Pour le nombre des parties, il a fait des animaux qui ont deux pieds, d'autres quatre, d'autres plusieurs, qui tous trouvent leurs usages. Or l'auteur de la nature est la première cause de toutes des différences, qu'il a faites pour son plaisir.
(p. 30)

Louons l'auteur e la nature de ce qu'ils nous a donné deux yeux, afin que, quand il y en a un de perdu, nous puissions encore voir avec l'autre. En bonne foi, ce n'est pas là un fort beau panégyrique. Car si le dessein de Dieu, en formant le corps avec deux yeux, avait été d'empêcher qu'il n'y eût trop d'aveugles, sans doute il en aurait donné six ou huit, afin qu'il y en eût moins; ou bien il faudrait tirer une conséquence impie et dire qu'il n'y a pas bien pensé ou bien qu'il n'a pu le faire.
("Troisième réflexion", p. 130)

(13)

Au regard du haut-de-chausses, ma grande tante Laurence jadis me disoit qu'il estoit faict pour la braguette. Ie le croy, en pareille induction, que le gentil falot Galen. lib. 9. De l'usage de nos membres, dict la teste estre faicte pour les oeilz. Car nature eust peu mettre nos testes aux genoulx ou au coubtes: mais ordonnant les oeilz pour descouvrir au loing, les fixa en la teste comme en un baston au plus hault du corps: comme nous voyons les Phares & haultes tours sus les havres de mer estre erigées, pour de loing estre veue la lanterne.
(p. 66)

(14)

Que si votre oeil droit vous est un sujet de scandale et de chute, arrachez-le et jetez-le loin de vous ; car il vaut bien mieux pour vous qu'une partie de votre corps périsse que non pas que tout votre corps soit jeté dans l'enfer.
Et si votre main est vous est un sujet de scandale et de chute, coupez-la et jetez-la loin de vous ; car il vaut bien mieux pour vous qu'une partie de votre corps périsse que non pas que tout votre corps soit jeté dans l'enfer.
(Evangile selon Saint Matthieu, 5, 29-30 , Le Nouveau Testament de Notre Seigneur Jésus Christ, trad. Lemaistre de Sacy, 1667, t. I, p. 16)

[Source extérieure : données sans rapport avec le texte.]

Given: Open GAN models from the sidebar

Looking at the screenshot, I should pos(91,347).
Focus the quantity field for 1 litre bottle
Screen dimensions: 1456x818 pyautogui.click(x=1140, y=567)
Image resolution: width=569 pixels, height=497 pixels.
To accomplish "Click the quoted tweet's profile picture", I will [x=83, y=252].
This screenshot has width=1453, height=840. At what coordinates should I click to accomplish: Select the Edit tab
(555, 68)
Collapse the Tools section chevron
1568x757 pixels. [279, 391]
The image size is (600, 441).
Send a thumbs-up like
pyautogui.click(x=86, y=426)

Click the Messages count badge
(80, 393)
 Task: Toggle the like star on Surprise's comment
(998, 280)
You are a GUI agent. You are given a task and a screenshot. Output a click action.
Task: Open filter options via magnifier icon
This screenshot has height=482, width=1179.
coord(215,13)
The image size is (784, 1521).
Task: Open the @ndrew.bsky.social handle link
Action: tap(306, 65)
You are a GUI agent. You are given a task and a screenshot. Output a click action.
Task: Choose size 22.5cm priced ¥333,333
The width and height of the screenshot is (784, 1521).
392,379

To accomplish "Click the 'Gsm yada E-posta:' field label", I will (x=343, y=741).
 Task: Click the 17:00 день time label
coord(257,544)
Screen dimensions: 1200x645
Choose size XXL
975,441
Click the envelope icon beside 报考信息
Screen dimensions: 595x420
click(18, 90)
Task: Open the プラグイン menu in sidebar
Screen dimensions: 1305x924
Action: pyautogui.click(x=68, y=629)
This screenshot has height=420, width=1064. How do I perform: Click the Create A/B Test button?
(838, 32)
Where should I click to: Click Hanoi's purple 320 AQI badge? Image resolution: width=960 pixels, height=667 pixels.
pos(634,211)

Et si votre main est vous est un sujet de scandale et de chute, coupez-la. Il vaut mieux pour vous que vous entriez dans la vie n'ayant qu'une main, que d'avoir deux mains et d'aller en enfer [...] Et si votre oeil vous est un sujet de scandale et de chute, arrachez-le. Il vaut bien mieux pour vous que n'ayant qu'un oeil vous entriez dans le royaume de dieu, que d'avoir deux yeux et d'être précipité dans le feu de l'enfer.
(Evangile selon Saint Marc, 9, 42 ibid., p. 161) (source : "L'impiété dans le Malade imaginaire", Libertinage et philosophie au XVIIe siècle, éd. A. Mckenna et P. F. Moreau, Université de Saint Etienne, t. IV, 2000, p. 128)

(15)

Abstenez-vous de remèdes trop violents, et ne visez pas à le faire passer d'une extrémité à l'autre [...] Origène n'est pas loué de s'être châtré pour vive plus chastement, et l'on n'est pas obligé de se crever les yeux, encore qu'ils ne soient pas chastes, nous faisant voir avec de mauvais désirs des objets défendus.